Have You Ever Met an Angel or a Demon In Your Dreams?
These past couple months I've been cleaning out my attic, carport and tool shed. You wouldn't believe the stuff I've accumulated after living in this house for 27 years. I hauled boxes, sacks and junk of all descriptions out to the end of my driveway to be picked up. I'm surprised the trash people accepted so much. In fact, I still have some more in a second attic to hand over to them. When will it ever end?

In the same spirit I've begun to sort through the files stored on my computer, files handed down from three generations of computers. I'm not sure about everything that's in there. To assist I have this neat program that searches not only the Internet, but also my desktop. Should I throw some of these files away? Hmmm, maybe I'll let you be the one to decide.

To start with I'm going to share some of the stuff I've accumulated about dreams and meeting angels in your dreams.

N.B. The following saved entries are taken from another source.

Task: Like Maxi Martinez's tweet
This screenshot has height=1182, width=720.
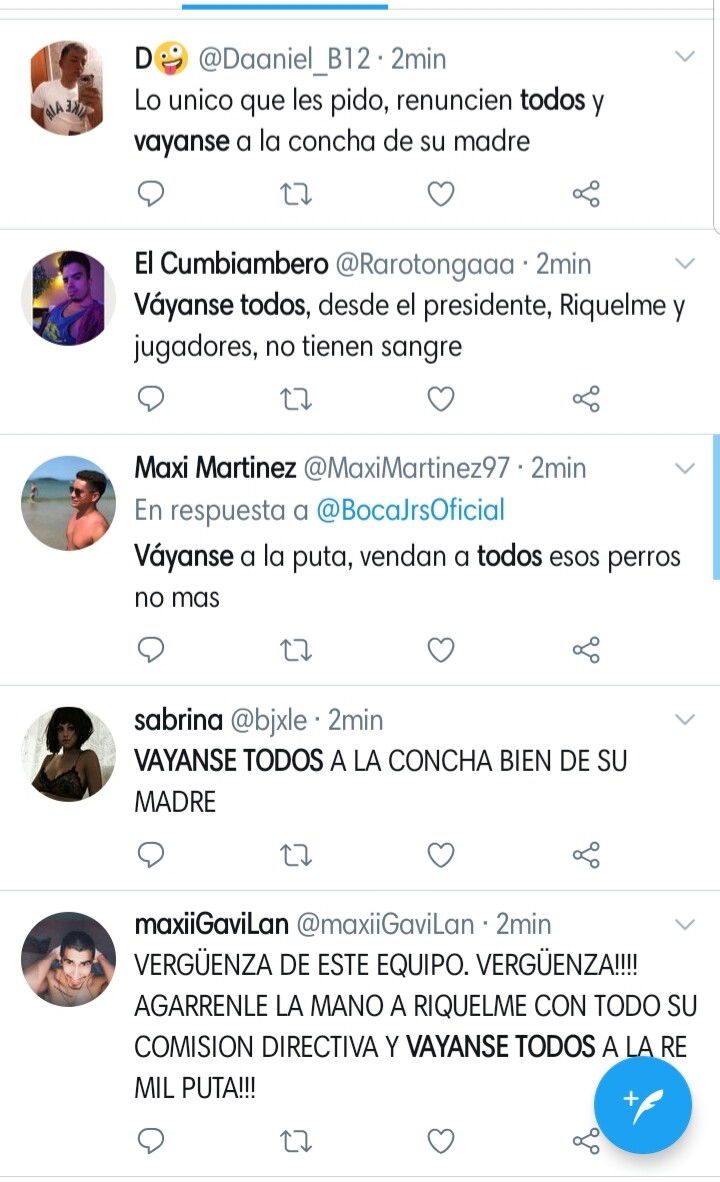Action: click(441, 650)
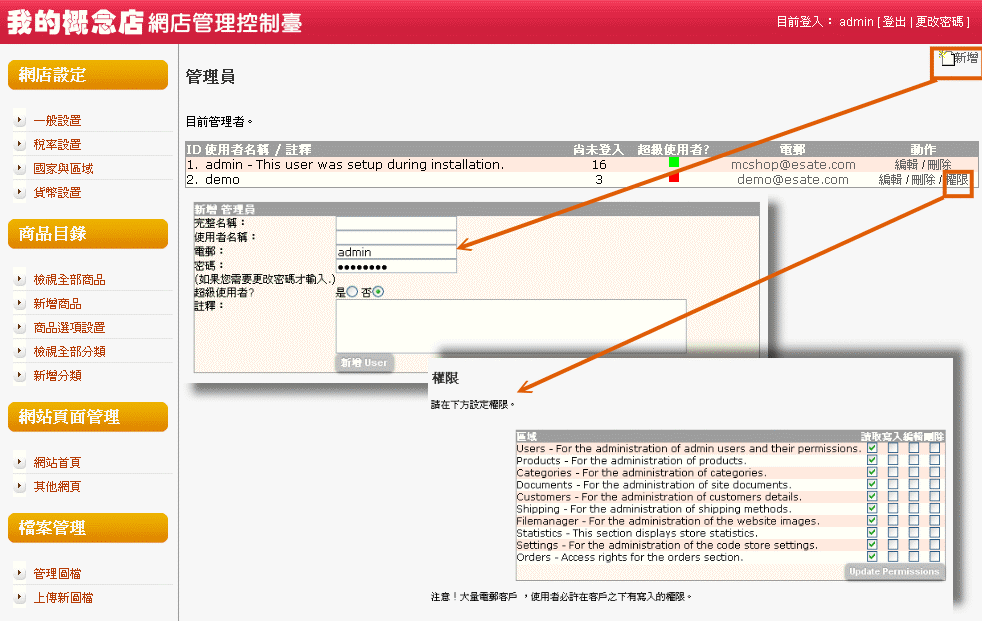The width and height of the screenshot is (982, 621).
Task: Go to 商品選項設置 in the sidebar
Action: (69, 327)
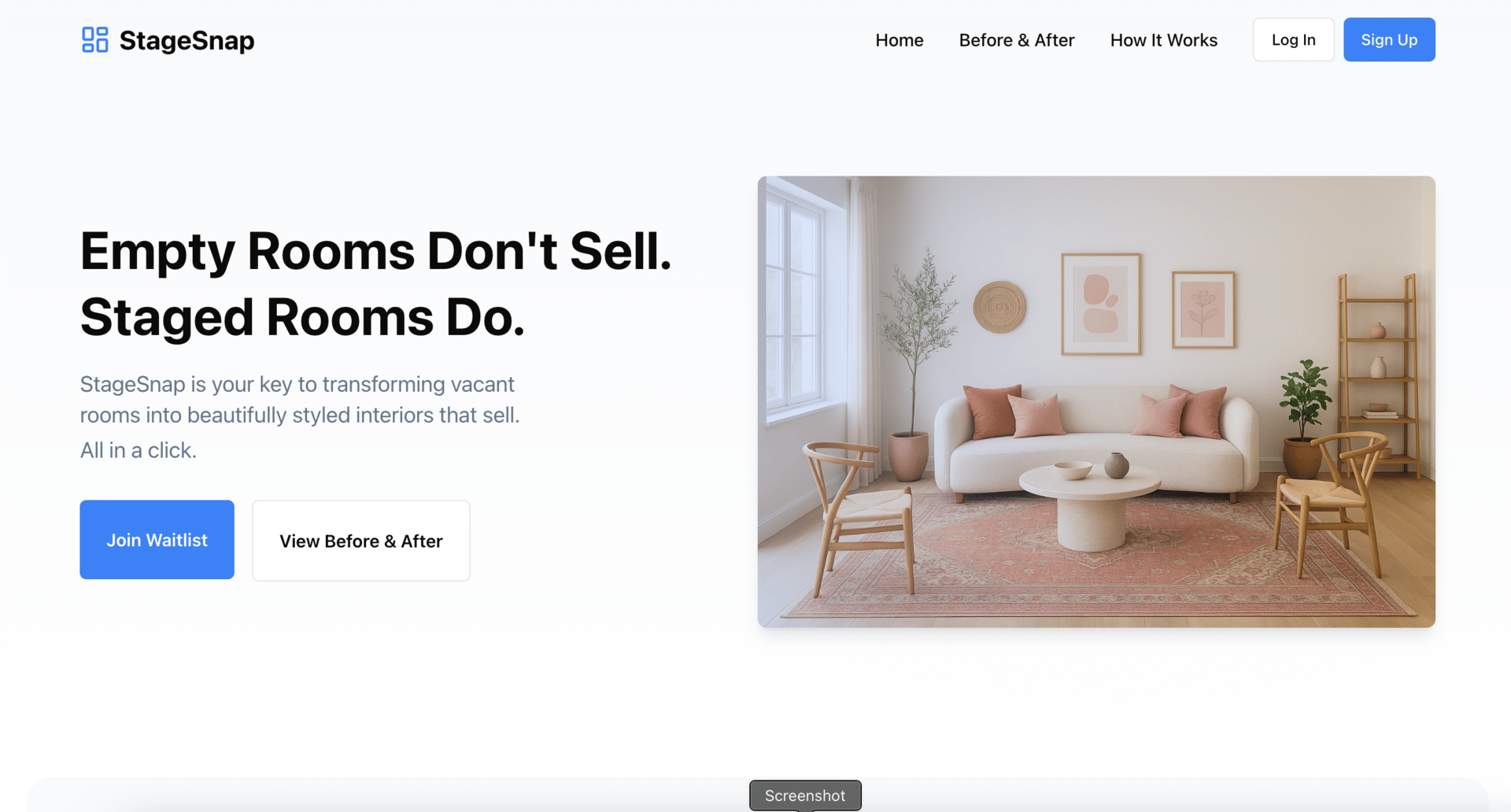Click the framed flower artwork in photo
The width and height of the screenshot is (1511, 812).
pyautogui.click(x=1203, y=310)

One of the clergymen that helped me to get a little handle on this topic was an Episcopal priest who long ago taught in the graduate department of Notre Dame University, a man by the name of Morton T. Kelsey. Kelsey wrote extensively about dreams. In his book God, Dreams and Revelation (Augsburg, 1968), he wrote about St. Augustine's worldview (pp.148-151). None of the ancient Christian fathers is more important to Lutheranism than Augustine.

Augustine's psychology and epistomology were based upon a sophisticated psycho-physical dualism in which he saw two essentially different kinds of reality--the purely coporeal or physical, and the non-corporeal or "mental," which is spiritual in nature. . .

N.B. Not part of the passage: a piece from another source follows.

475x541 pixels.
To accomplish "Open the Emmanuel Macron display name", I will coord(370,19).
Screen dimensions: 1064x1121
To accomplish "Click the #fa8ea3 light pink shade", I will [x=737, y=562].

Augustine’s study of perception was as sophisticated as any in the ancient world. He saw reality as consisting of outer physical objects to which we react with our bodies, and then of the impressions of this sense-experience, impressions that are “mental” in nature. We then have the inner perception of this sense-experience, and finally the mental species in its remembered form. It is the action of the ego (called the will by Augustine) that unites these perceptions to the object. In one place he calls the faculty of imagination the bridge that mediates the object to consciousness, thus presenting almost the same thinking as that worked out by Synesius of Cyrene. Augustine saw man as possessing an outward eye that receives and mediates sense impressions, and an inward eye that observes and deals with these collected and stored “mental” realities that are called memory.

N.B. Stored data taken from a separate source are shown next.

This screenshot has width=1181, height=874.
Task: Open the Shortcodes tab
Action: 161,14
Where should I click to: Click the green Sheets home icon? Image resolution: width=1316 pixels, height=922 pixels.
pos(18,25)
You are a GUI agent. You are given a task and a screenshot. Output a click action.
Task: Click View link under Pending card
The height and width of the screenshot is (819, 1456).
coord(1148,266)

In addition to the realities that come from outer perception and from inner perception of “memories,” autonomous spiritual realities (angels and demons) can present themselves directly to the inner eye. These are of the same nature as the stored “mental” or psychic realities that are perceived inwardly. Augustine writes that men in sleep or trance can experience contents that come from memory “or by some other hidden force through certain spiritual commixtures of a similarly spiritual substance.” These autonomous realities are non-physical; yet they can either assume a corporeal appearance and be experienced through the outward eye, or be presented directly to consciousness through the inner eye in dreams, visions, and trances. Thus through dreams man is presented with a whole storehouse of unconscious memories and spontaneous contents, he is given access to a world that the fathers called the realm of the spirit, which Jung has seen as the “objective psyche.” Man has no control over this world; the contents of a dream or vision are as objective, as much “given” to the inner eye as sense experience is to the outer eye (Book XI.4.7.).

Augustine admitted that it was easier to describe what the angels and demons do than to explain what they are. In discussing the dreams that people have of the dead, he stated that it is not the dead person himself who appears (just as one doesn’t expect the living person to know when one dreams of him), but “by angelical operations, then, I should think it is effected, whether permitted from above, or commanded, that they seem in dreams to say something . . .” (On Care to be Had for the Dead, 12) Just as angels have direct contact with man’s psyche and present their messages before the inner eye, so also do demons. . .

They (angels or demons) persuade [men], however, in marvelous and unseen ways, entering by means of that subtlety of their own bodies into the bodies of men who are unaware, and through certain imaginary visions mingling themselves with men’s thoughts whether they are awake or asleep (The Divination of Demons, V.9, N.Y., Fathers of the Church, Inc., 1955, Vol.27, p.430).

Augustine, as we can see, considered these experiences equally important whether they came in a waking vision or a dream.

So far Kelsey. . . All over the Bible you also hear of people meeting angelic beings in their dreams. Notable are the encounters by Joseph in the Christmas story. When was the last time you considered that you might have intercourse with either angels or demons in your dreams?